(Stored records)

━━━━

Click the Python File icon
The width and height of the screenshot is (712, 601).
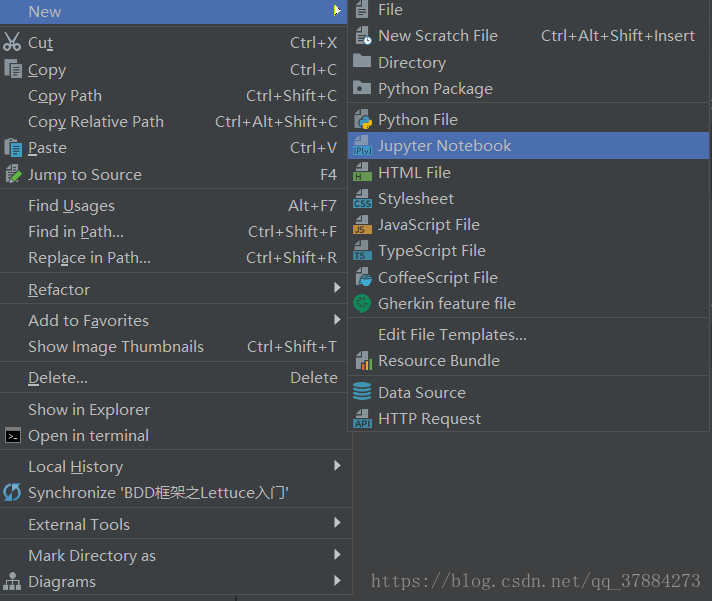pos(362,120)
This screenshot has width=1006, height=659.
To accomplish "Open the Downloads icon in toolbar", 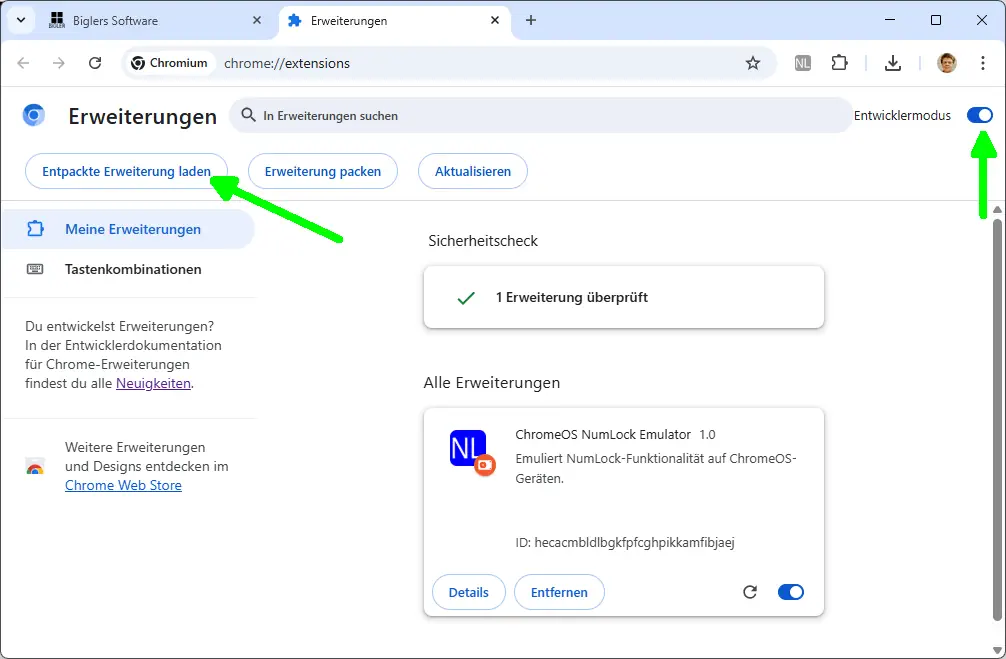I will pos(893,63).
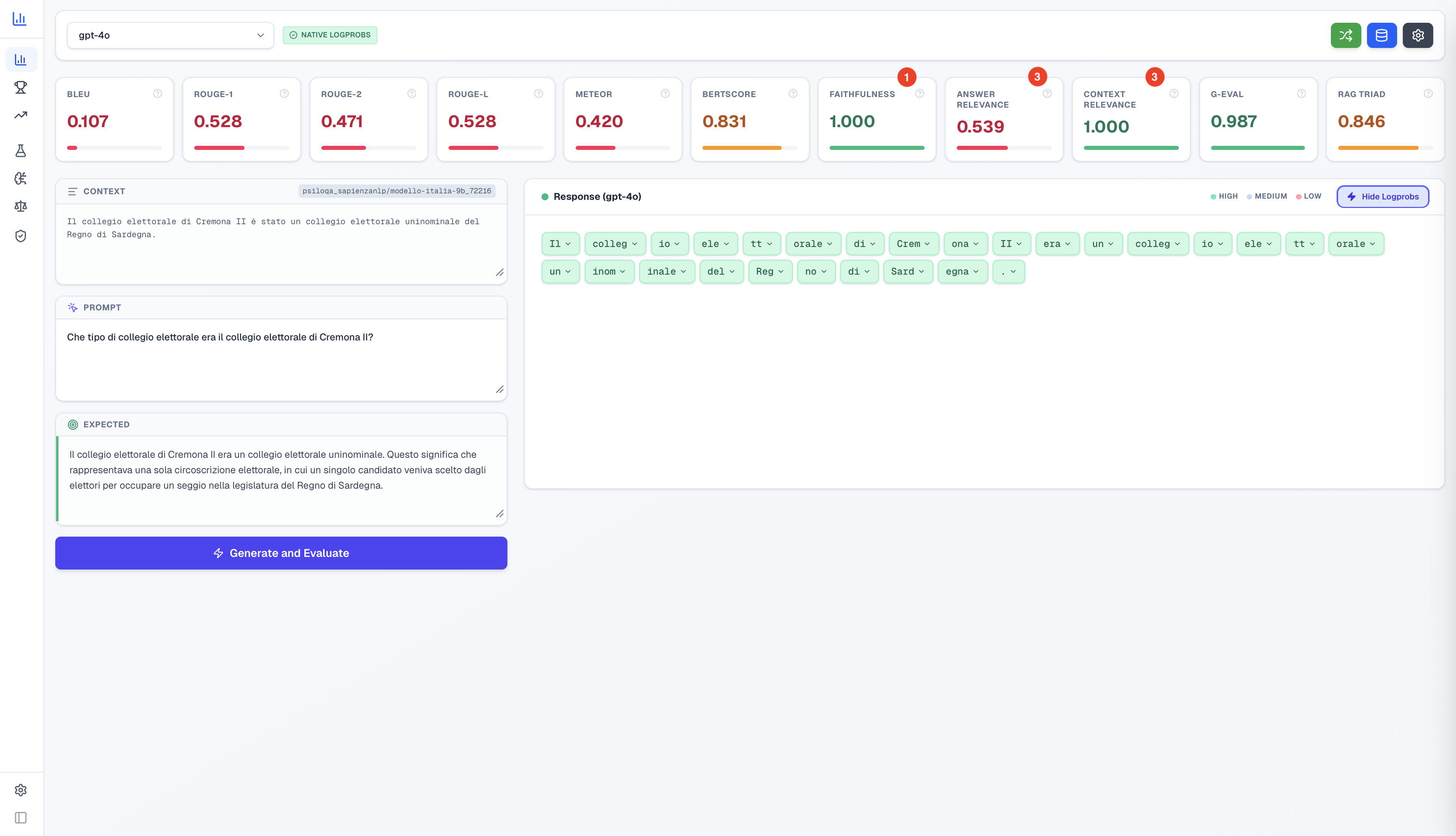This screenshot has width=1456, height=836.
Task: Toggle the Hide Logprobs button
Action: (1382, 196)
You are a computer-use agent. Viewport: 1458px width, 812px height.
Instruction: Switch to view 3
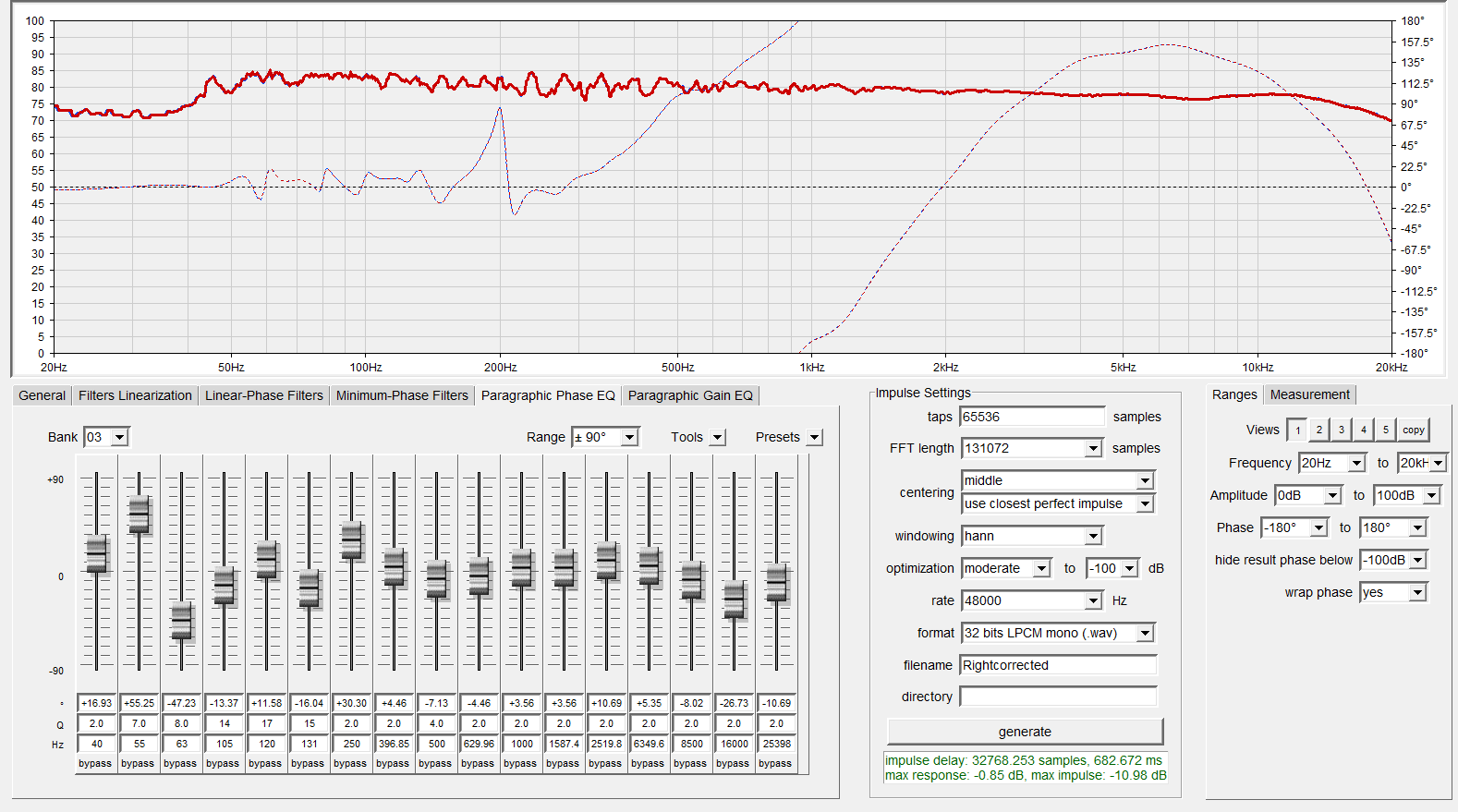[x=1342, y=430]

━━━━

[Goal of the exercise] Where the line containing "You are a computer-use" appears in the data above, begin there and output every line through the last, exactly and without pictures.

[Written response]
You are a computer-use agent. Viewport: 1458px width, 812px height.
Instruction: Switch to view 3
[x=1342, y=430]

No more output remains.